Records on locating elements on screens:
Start

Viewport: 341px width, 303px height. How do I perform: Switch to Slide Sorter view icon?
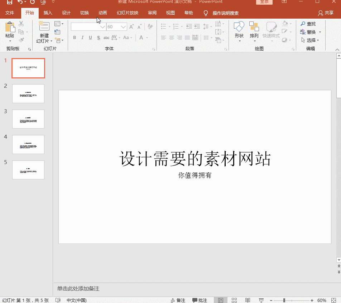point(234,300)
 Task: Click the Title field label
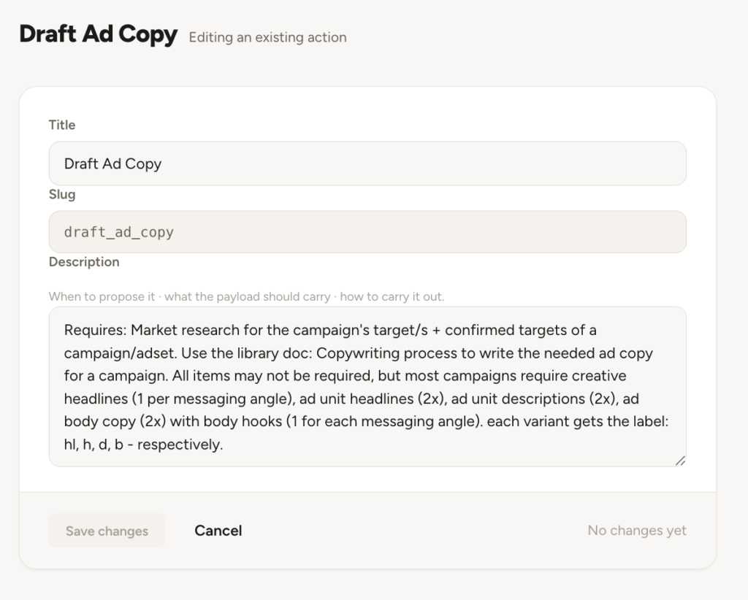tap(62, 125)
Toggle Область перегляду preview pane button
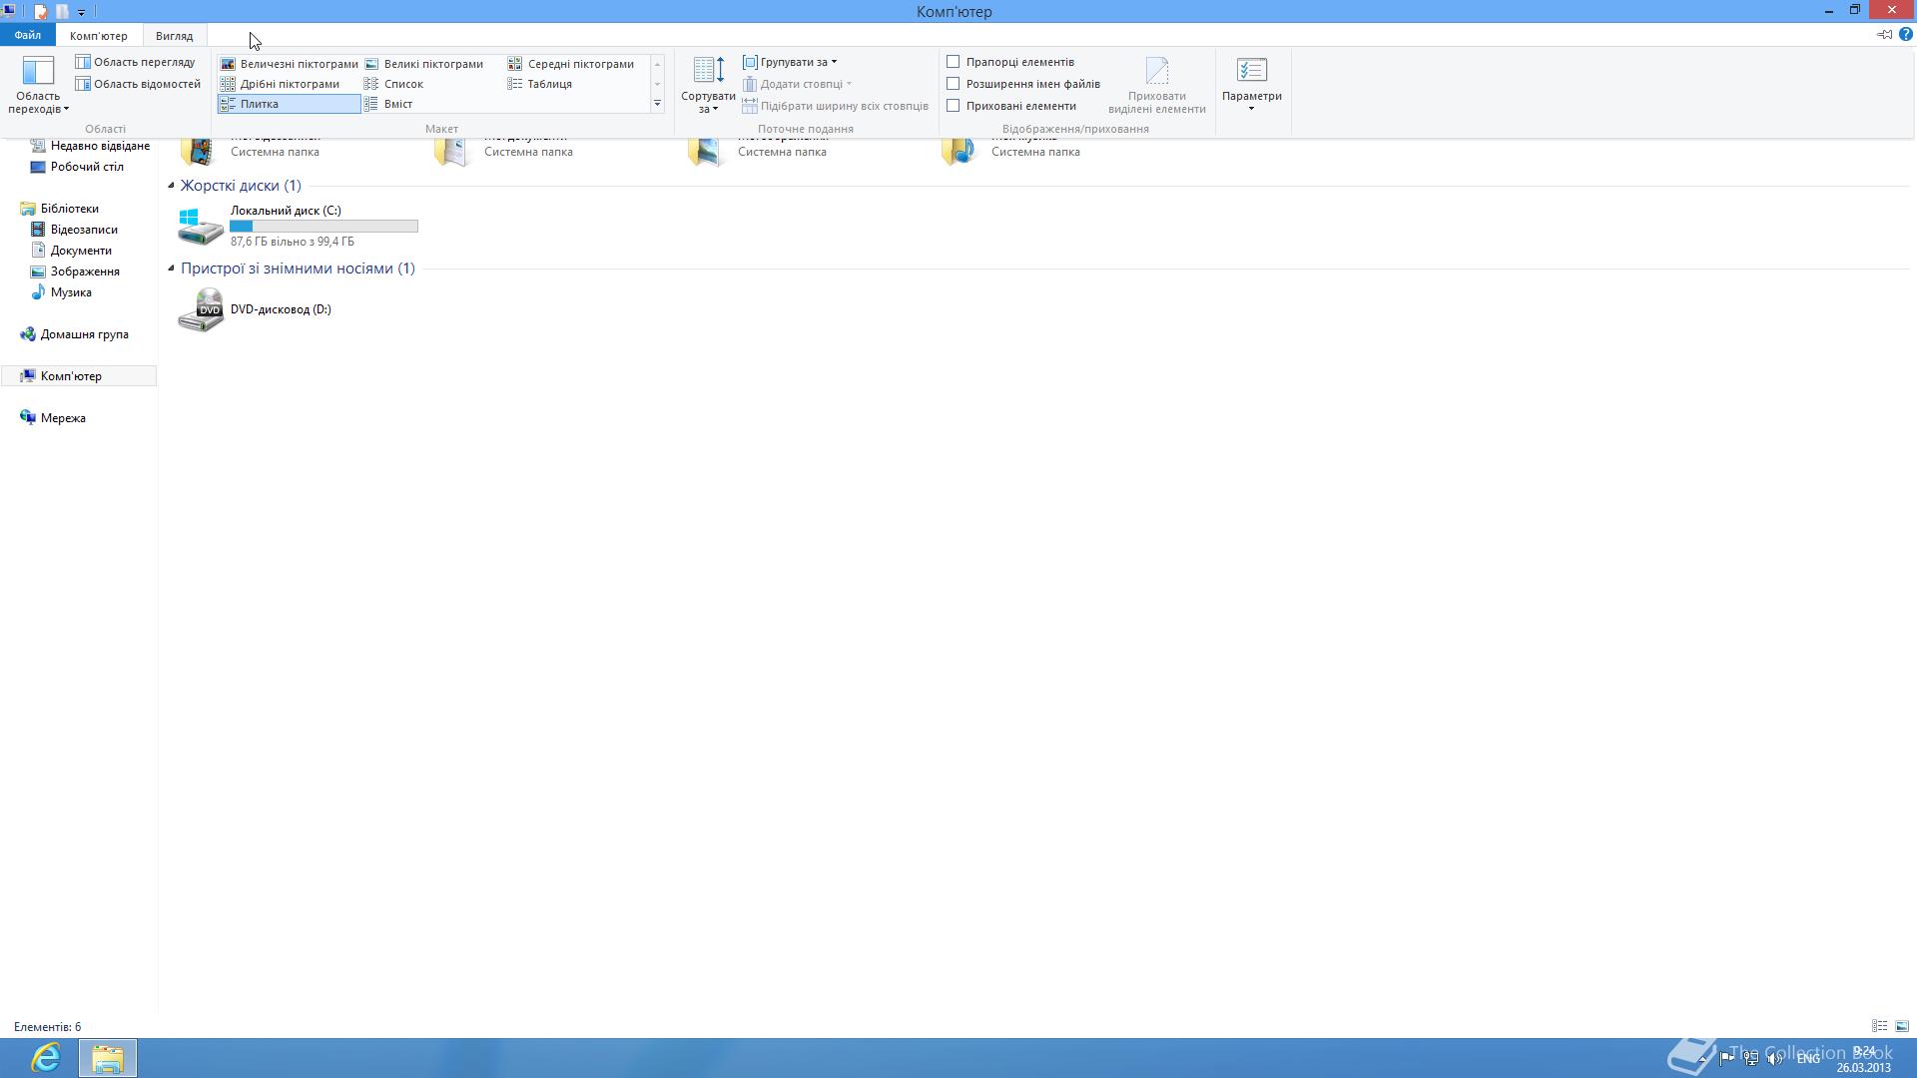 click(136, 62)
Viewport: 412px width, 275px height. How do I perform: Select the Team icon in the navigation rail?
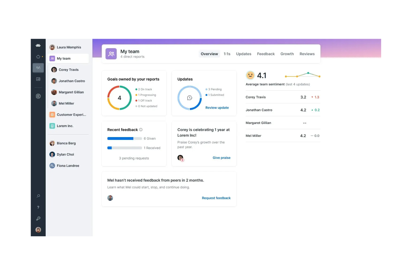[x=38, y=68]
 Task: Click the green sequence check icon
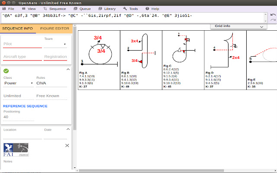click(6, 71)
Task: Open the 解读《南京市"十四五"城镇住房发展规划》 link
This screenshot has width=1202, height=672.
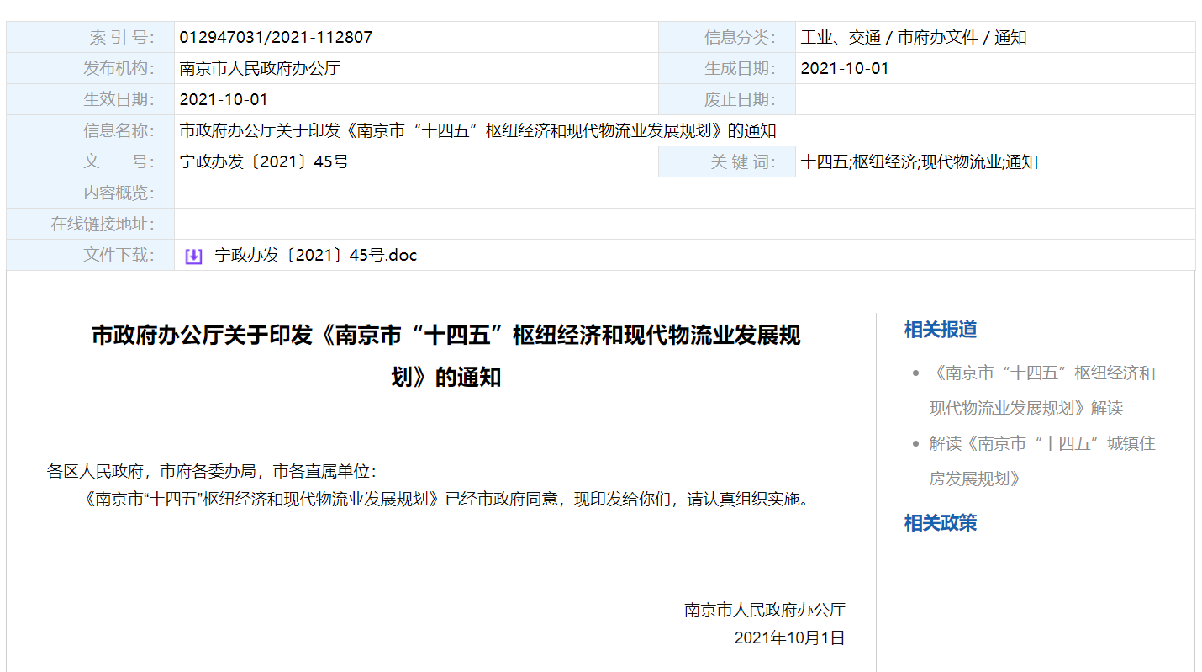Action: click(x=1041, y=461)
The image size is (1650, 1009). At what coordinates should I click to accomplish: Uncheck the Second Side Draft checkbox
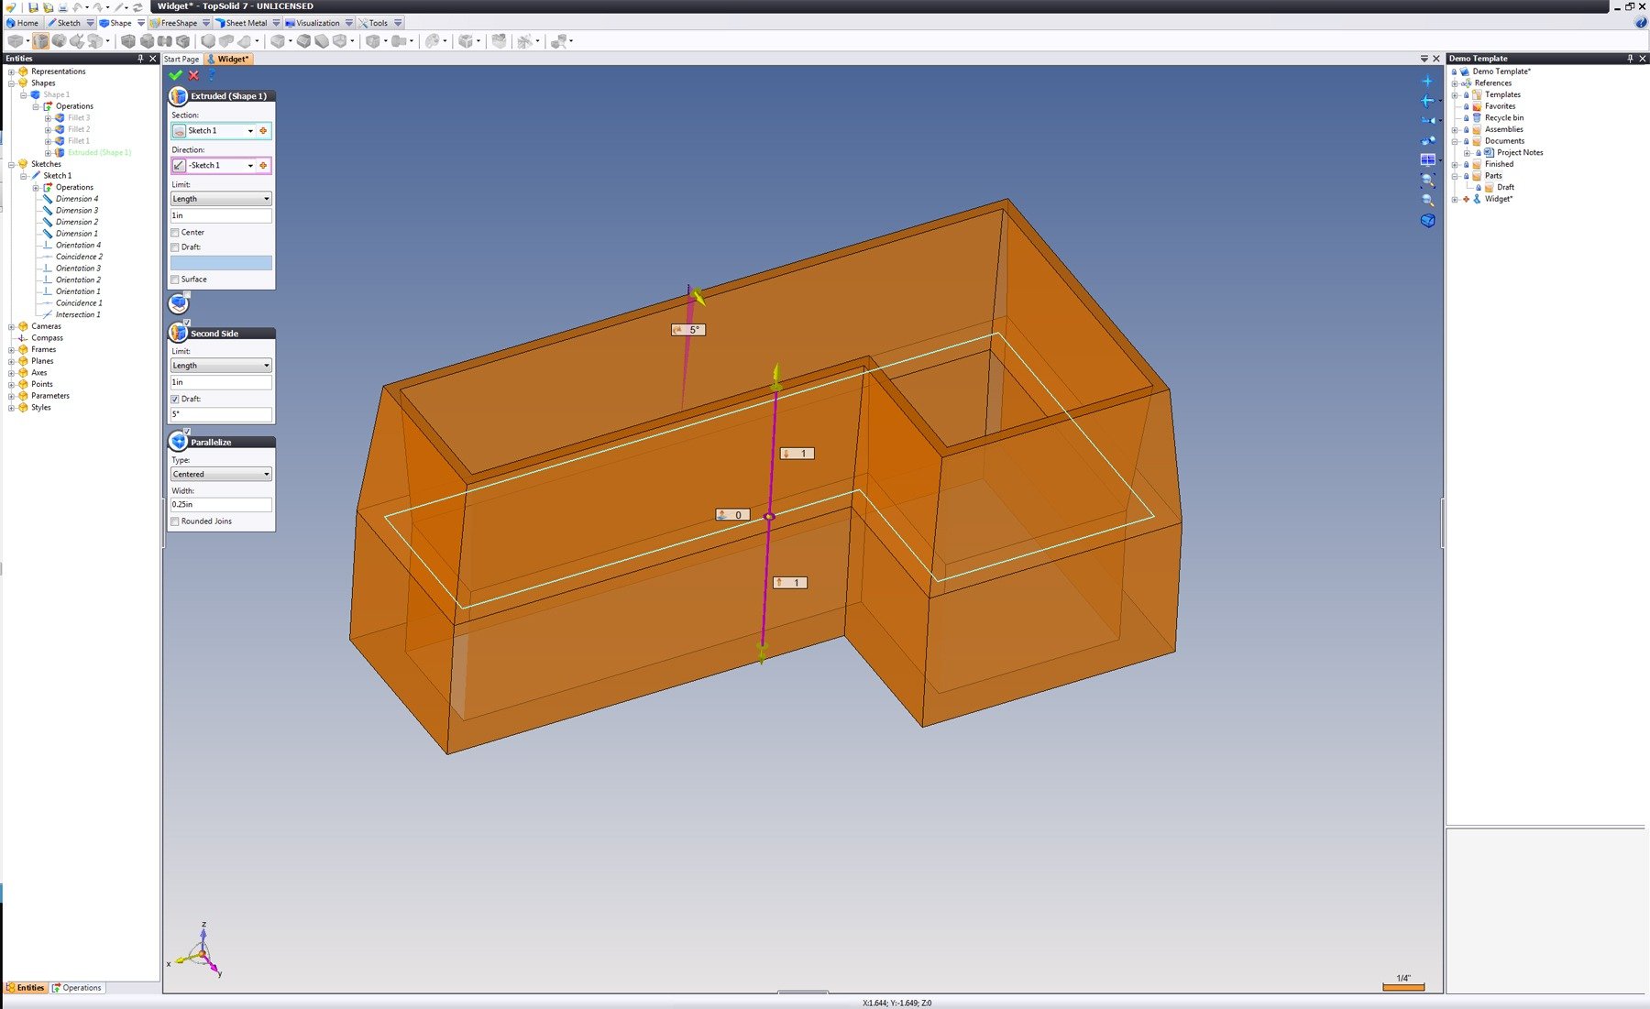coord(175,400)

End

Rewrite all the items above with "Viewport" replaced by "Screen size" and nothing else changed. Omit the pictures.

■ FINAL RESULT ■
Screen size: 341px width, 303px height. How do I perform: Switch to Slide Sorter view icon?
point(234,300)
 Task: Click the Title field label
tap(62, 125)
Toggle Область перегляду preview pane button
 click(136, 62)
Screen size: 412px width, 275px height. How do I perform: Select the Team icon in the navigation rail?
[x=38, y=68]
 Task: Click the green sequence check icon
click(6, 71)
Task: Open the 解读《南京市"十四五"城镇住房发展规划》 link
This screenshot has width=1202, height=672.
Action: click(x=1041, y=461)
The image size is (1650, 1009). At what coordinates should I click to accomplish: Uncheck the Second Side Draft checkbox
coord(175,400)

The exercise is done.